Spider-Man: Across the Spider-Verse (PG-13) A treat for the eyes. The sequel to Into the Spider-Verse has three new directors, and has lost none of the innovation that made the first film such a delight. When Gwen Stacy (voiced by Hailee Steinfeld) pays an unsanctioned visit to Miles Morales (voiced by Shameik Moore), it sets off a series of dominoes that threaten to unravel the multiverse and/or kill Miles’ dad (voiced by Brian Tyree Henry). This second film ends on a cliffhanger that sets up a third movie, so the story is incomplete. Never mind that, though. The movie gleefully drags Miles through universe after universe each with its different drawing style, and the animation allows for crazier hijinks than the live-action Spider-Man films can have. The inventiveness might be wearying if not for the movie stopping every so often for storylines that forebode tragedy. There’s also an argument between two characters about Jeff Koons’ art. I can’t wait to see what the third chapter brings. Additional voices by Oscar Isaac, Jake Johnson, Jason Schwartzman, Issa Rae, Luna Lauren Velez, Karan Soni, Shea Whigham, Greta Lee, Andy Samberg, Jharrel Jerome, Jack Quaid, Jorma Taccone, Jack Quaid, Rachel Dratch, Ziggy Marley, Donald Glover, Kathryn Hahn, Amandla Stenberg, J.K. Simmons, Mahershala Ali, and Daniel Kaluuya.

The Super Mario Bros. Movie (PG) The video game series depended heavily on its gameplay rather than its story for its success, and the animated movie version succeeds by letting the characters be themselves. Mario (voiced by Chris Pratt) is sucked into the Mushroom Kingdom, but instead of rescuing Princess Peach (voiced by Anya Taylor-Joy), he has to enlist her help to rescue his brother Luigi (voiced by Charlie Day).
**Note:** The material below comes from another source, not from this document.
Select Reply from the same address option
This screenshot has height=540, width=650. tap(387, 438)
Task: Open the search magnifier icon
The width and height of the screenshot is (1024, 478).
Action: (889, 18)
The star-studded voice cast rises to the challenge, and the action of the film imitates the gameplay without overexplaining things. Perhaps the characters could use a bit of fleshing out, but the movie doesn’t try to do too much. Additional voices by Jack Black, Seth Rogen, Keegan-Michael Key, Fred Armisen, Khary Payton, Juliet Jelenic, and Sebastian Maniscalco. — Cole Williams




Black Lotus (NR) Frank Grillo stars in this action-thriller as an ex-special forces soldier who aims to rescue his daughter from a crime syndicate in Amsterdam. Also with Rico Verhoeven, Marie Dompnier, Peter Franzén, Rona-Lee Shimon, Pippi Casey, and Magnus Samuelsson.

Follow Her (NR) Dani Barker writes and stars in this horror film as an aspiring actress whose latest project proves a threat to her life. Also with Luke Cook, Eliana Jones, Cristala Carter, Brian Vincent, Lorraine Farris, Justin L. Wilson, and Mark Moses. 
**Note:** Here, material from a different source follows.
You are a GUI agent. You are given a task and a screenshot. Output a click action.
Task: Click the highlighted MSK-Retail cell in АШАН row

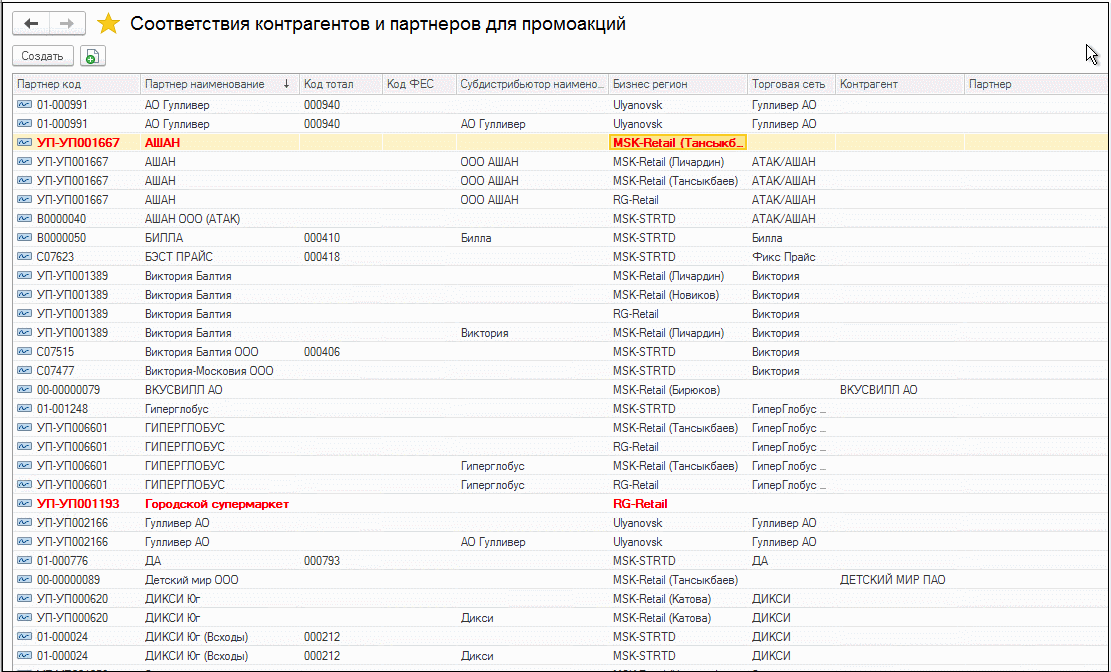[x=678, y=143]
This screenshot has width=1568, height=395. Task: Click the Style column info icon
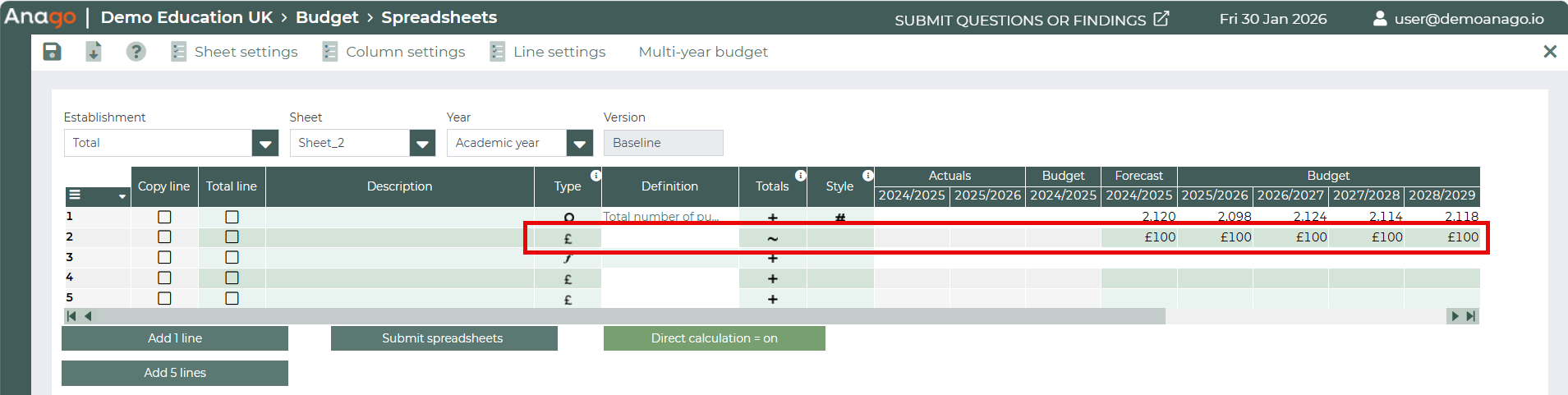pyautogui.click(x=867, y=176)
L’immensità (NR) Penélope Cruz stars in this Italian drama as a mother raising her children in the 1970s. Also with Vincenzo Amato, Luana Giuliani, Patrizia Francioni, Maria Chiara Goretti, Alvia Reale, Carlo Gallo, and India Santella. 

Sanctuary (R) Christopher Abbott stars in this drama as an upcoming business executive who tries to end his longtime relationship with his dominatrix (Margaret Qualley). Also with Danita Battle. 

Simulant (R) This science-fiction film stars Robbie Amell as a humanoid who tries to win freedom of thought for his fellow artificial humans. Also with Simu Liu, Jordana Brewster, Alicia Sanz, Emmanuel Kabongo, Samantha Helt, Christine L. Nguyen, Mayko Nguyen, and Sam Worthington.